Aeschylus,
The Oresteia, Agamemnon
Era: Classical Athens, performed in the Theater of Dionysus during the annual Dionysia festival, sometime before 456 B.C.E.
Characters: the Watchman, the Chorus (elders of Argos), Clytemnestra (Agamemnon's wife and half-sister of Helen), Agamemnon (brother of Menalaos), Cassandra (Agamemnon's slave, youngest daughter of Priam, king of Troy), Aethisthos (sole surviving son of Thyestes, Agamemnon's uncle).
Plot: Having destroyed Troy and recovered Helen, wife of his brother, Menalaos, Agamemnon returns home to Argos after ten years of war with his plunder, including the slave, Cassandra. Clytemnestra, with the aid of Aegisthos, plans Agamemnon's murder, and they apparently have made no secret of their plans from the old men and women who now populate Argos when the army has taken all the young husbands, sons, and brothers to die at Troy. Clytemnestra desires revenge for Agamemnon's sacrifice of her daughter, Iphegenia, to the gods in return for fair winds to carry the invasion fleet to Troy, and by her jealousy of her husband's new young slave, whom she also will kill. Aegisthos desires revenge for his brother's murder and his father Thyestes' unconscious cannibalistic self-pollution with their flesh by the hand of his uncle, Agamemnon's father, Atreus. Clytemnestra lures her victims, one at a time, into the palace where she kills them with an ax. Joined by Aegisthos, she triumphantly asserts her rights to revenge against the Chorus' accusations, and the play ends.
Study Questions
1) How does the form of the watchman's speech tell you there is something
wrong in Agamemnon's kingdom?
2) What is the
difference between the way Aeschylus
characterizes the watchman and the chorus, and the way he
characterizes Clytemnestra?
3) Why recall the eagle and hare
omen this early in the play?
4) Why recall the death of
Iphegenia in such detail and why take
so long before letting Clytemnestra speak?
5) Whose tragedy is this?
To whom do the tragic events happen?
6) How do you read the effect of
the watchman's reference to Clytemnestra
as manlike (also compare the leader of the Chorus).
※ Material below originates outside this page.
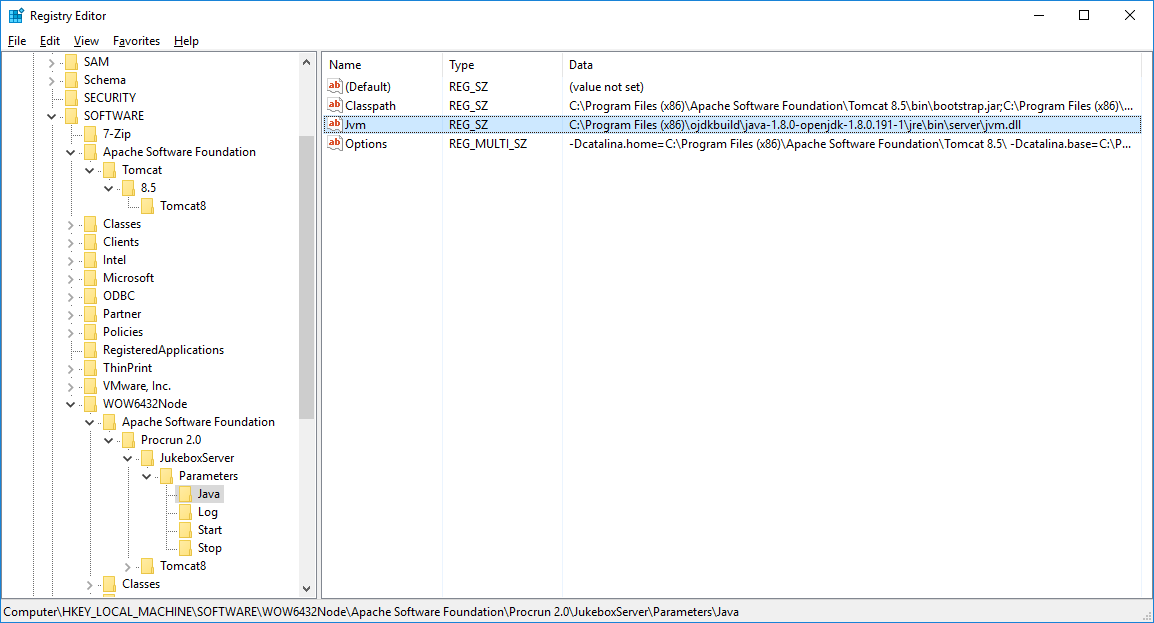Open the Favorites menu
The width and height of the screenshot is (1154, 623).
[x=136, y=41]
What is "manly" action according to these characters?
7) How do you interpret
Clytemnestra's speech of triumph when she boasts of her loyalty?
8) Is it Helen who caused
the war? According to the male
chorus, why does evil happen?
9) Would a modern playwright or
screen writer let Clytemnestra
reveal more of her thoughts? How
much can you see through her
words when you know what is coming?
10) Why does Cassandra speak her
prophesies as she does? Why
say them, and why in that manner?
11) Why should Cassandra envy
Procne's metamorphosis? What is
the analogy this draws implicitly between their situations?
12) How is Cassandra a fitting
witness to Agamemnon's fall, and
her own?
13) Why can't Cassandra's
prophecies be understood and the
tragedy averted? What is her last
lament's theme?
14) What is the effect of the
breakup of the Chorus? What did
they represent as a unified body, and what are they in a diffuse
group?
15) What is the relationship
between destiny and free will in the plot of Aeschylus's
Agamemnon?
Consider the ways in which the three major characters‑‑Agamemnon,
Clytemnestra, and
Cassandra‑‑respond to their situations.